**Фрагмент документа:**
*****

Возникали немалые трудности при финансировании «служебных расходов» иркутской полиции, что показывают отчеты должностных лиц о потраченных средствах. Обратимся к одному из них: «Господину Иркутскому Полицеймейстеру от Полицейского Пристава 1-й части. В исполнении предписания от 20 ноября 1880 г. за № 5129 имею честь донести Вашему Высокоблагородию, что мною затрачено из собственных денег на сыскную часть 32 руб., но, не предвидя, что означенные деньги будут когда-либо возвращены, я никаких щитов не вел и росписей не брал, а потому ничего в доказательство расходов выше изложенных денег представить не могу, причем, считаю своим долгом присовокупить, что, по моему мнению, крайне неудобно брать росписи с тех людей, которые открывают какое-либо преступление...»10.

*****

**Список заданий:**
A) Кратко перескажите абзац фрагмента, который начинается словами «Возникали немалые трудности». Главные факты нужно сохранить.
B) Перепишите из записей без изменений строки начиная со строки с «Screen dimensions: 1200x800» и до строки с «Looking at the screenshot, I should [x=320, y=287].» включительно.

(Записи для поиска текста и элементов)

*****

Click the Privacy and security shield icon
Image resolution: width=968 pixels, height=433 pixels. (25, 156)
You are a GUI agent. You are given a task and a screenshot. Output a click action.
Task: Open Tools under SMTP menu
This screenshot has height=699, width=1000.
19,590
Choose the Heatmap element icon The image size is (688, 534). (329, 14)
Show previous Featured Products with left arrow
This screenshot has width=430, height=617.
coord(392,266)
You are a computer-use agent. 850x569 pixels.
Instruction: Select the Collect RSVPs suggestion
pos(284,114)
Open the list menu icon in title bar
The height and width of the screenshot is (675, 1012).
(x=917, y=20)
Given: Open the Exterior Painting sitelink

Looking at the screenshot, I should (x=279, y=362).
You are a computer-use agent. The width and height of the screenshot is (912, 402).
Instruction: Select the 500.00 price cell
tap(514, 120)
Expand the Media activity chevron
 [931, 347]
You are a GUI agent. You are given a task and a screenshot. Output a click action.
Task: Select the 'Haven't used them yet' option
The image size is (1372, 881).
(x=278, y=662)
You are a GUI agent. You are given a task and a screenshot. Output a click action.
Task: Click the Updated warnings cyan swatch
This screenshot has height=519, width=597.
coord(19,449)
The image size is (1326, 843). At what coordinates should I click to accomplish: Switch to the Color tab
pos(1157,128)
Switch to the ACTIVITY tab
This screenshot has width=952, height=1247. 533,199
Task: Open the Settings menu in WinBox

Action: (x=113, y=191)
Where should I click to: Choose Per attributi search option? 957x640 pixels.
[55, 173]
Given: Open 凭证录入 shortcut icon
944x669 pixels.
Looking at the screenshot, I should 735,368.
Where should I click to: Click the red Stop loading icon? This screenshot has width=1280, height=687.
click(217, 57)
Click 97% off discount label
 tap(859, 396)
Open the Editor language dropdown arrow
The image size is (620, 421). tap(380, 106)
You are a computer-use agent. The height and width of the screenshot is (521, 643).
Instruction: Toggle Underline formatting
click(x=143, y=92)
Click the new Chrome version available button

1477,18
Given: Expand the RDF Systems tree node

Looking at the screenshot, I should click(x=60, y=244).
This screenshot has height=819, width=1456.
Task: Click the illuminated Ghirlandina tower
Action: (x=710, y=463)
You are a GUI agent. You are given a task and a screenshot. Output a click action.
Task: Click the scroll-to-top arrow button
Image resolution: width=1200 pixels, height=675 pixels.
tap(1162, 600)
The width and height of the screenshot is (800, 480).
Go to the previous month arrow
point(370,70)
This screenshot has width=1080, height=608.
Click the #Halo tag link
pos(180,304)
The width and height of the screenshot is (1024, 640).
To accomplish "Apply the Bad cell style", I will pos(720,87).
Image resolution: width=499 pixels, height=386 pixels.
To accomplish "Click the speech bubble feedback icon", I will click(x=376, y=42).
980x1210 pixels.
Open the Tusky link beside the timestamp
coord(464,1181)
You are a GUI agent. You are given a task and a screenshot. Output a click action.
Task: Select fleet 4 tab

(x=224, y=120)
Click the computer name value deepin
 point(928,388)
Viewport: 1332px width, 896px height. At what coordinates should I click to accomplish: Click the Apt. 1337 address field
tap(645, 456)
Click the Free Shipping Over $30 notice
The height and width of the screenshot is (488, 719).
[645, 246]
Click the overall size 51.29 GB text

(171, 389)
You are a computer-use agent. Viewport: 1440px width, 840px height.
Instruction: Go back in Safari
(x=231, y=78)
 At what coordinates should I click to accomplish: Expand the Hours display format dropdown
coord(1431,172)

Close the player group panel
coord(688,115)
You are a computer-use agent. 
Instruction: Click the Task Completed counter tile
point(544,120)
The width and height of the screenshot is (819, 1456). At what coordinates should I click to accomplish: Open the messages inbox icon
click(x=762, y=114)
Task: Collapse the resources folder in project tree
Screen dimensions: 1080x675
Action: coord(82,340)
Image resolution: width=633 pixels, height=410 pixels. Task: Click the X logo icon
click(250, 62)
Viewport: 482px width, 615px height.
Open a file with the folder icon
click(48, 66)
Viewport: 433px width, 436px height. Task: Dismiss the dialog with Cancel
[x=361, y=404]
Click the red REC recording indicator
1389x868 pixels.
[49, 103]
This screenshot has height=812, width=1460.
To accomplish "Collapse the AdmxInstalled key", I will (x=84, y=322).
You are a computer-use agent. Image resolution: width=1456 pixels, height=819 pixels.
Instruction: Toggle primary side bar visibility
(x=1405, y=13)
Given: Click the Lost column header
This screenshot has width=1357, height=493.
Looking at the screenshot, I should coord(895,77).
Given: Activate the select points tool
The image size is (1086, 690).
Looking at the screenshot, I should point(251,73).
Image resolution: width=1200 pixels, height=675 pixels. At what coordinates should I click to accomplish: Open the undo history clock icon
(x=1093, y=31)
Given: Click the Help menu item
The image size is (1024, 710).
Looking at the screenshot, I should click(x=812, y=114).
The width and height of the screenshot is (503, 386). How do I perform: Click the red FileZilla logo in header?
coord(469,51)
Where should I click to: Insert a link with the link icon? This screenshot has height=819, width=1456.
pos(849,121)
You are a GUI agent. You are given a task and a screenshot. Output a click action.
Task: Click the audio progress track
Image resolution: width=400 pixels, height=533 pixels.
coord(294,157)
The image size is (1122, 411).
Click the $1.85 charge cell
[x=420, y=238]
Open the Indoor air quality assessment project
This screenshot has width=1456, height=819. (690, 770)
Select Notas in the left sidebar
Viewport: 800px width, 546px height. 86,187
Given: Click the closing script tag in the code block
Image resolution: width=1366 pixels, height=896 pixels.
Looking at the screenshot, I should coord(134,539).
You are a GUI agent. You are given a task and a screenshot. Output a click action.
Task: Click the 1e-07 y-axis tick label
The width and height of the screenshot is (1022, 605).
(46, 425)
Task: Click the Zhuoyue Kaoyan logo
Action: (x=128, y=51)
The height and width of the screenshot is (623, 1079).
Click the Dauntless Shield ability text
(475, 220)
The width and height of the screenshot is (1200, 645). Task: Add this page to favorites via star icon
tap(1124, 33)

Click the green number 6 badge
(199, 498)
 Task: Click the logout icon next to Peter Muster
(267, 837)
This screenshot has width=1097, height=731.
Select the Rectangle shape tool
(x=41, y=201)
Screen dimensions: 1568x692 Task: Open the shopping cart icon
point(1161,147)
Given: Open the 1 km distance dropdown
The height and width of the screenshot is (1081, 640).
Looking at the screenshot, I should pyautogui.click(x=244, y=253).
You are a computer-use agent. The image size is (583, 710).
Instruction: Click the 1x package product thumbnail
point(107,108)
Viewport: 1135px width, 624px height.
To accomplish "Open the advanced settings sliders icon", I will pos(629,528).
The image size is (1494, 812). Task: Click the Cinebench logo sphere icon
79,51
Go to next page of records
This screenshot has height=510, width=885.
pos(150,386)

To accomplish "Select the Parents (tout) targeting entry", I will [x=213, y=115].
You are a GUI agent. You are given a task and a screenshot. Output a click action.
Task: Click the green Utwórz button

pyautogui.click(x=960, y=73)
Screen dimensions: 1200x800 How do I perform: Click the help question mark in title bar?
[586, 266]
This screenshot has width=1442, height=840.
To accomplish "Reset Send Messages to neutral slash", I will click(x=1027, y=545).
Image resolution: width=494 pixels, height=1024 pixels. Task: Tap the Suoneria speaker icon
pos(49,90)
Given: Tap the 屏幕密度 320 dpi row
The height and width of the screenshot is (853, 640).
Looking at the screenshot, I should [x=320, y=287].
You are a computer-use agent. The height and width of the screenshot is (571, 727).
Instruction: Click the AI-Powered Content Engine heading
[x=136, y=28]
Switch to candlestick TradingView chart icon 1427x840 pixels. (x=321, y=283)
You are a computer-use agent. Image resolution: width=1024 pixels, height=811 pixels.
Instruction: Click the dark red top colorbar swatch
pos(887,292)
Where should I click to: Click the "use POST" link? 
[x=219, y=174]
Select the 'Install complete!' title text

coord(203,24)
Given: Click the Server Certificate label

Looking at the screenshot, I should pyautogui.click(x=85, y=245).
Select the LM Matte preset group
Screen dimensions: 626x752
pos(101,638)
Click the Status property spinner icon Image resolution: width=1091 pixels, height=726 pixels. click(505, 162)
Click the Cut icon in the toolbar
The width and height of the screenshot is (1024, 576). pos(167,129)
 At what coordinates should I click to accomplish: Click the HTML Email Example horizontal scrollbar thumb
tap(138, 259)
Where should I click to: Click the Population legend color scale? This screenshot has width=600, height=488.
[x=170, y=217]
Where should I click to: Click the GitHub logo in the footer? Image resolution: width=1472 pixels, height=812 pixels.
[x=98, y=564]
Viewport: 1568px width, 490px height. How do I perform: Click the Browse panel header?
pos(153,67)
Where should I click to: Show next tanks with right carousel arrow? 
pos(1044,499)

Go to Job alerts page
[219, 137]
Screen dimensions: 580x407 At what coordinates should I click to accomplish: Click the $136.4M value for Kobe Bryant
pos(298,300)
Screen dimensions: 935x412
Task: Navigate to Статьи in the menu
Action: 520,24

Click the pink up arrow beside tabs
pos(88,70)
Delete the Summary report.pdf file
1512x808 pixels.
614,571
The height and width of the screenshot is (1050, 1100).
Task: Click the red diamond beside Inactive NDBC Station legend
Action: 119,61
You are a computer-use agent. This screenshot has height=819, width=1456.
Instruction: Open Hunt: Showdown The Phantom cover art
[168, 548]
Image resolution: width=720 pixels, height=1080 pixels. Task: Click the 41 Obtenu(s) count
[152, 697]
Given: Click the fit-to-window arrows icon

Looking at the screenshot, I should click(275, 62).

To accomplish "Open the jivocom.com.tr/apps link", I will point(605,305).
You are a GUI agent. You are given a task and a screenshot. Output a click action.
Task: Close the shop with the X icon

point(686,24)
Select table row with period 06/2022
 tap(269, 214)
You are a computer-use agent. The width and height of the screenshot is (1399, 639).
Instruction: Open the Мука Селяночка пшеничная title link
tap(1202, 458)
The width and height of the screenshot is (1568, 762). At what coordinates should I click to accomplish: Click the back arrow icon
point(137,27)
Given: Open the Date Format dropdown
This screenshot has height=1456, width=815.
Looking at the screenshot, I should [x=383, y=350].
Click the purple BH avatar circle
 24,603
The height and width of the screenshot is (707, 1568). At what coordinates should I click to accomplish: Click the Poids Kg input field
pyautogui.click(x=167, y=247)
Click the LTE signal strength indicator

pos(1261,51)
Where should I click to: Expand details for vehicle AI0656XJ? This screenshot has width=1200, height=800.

*****

**Ответы к заданиям:**
A) Иркутская полиция с большим трудом покрывала «служебные расходы». Это видно по отчетам должностных лиц о потраченных деньгах. Один из таких отчетов написал пристав 1-й части иркутскому полицеймейстеру по предписанию от 20 ноября 1880 г. № 5129. В нем говорится, что пристав потратил на сыскную часть 32 рубля из собственных денег. Он не надеялся, что их когда-нибудь вернут, и расписок не брал, поэтому подтвердить эти расходы ничем не может. Кроме того, пристав считает, что брать расписки с людей, которые раскрывают преступления, крайне неудобно.

B)
Screen dimensions: 1200x800 How do I perform: Click the help question mark in title bar?
[586, 266]
This screenshot has width=1442, height=840.
To accomplish "Reset Send Messages to neutral slash", I will click(x=1027, y=545).
Image resolution: width=494 pixels, height=1024 pixels. Task: Tap the Suoneria speaker icon
pos(49,90)
Given: Tap the 屏幕密度 320 dpi row
The height and width of the screenshot is (853, 640).
Looking at the screenshot, I should [x=320, y=287].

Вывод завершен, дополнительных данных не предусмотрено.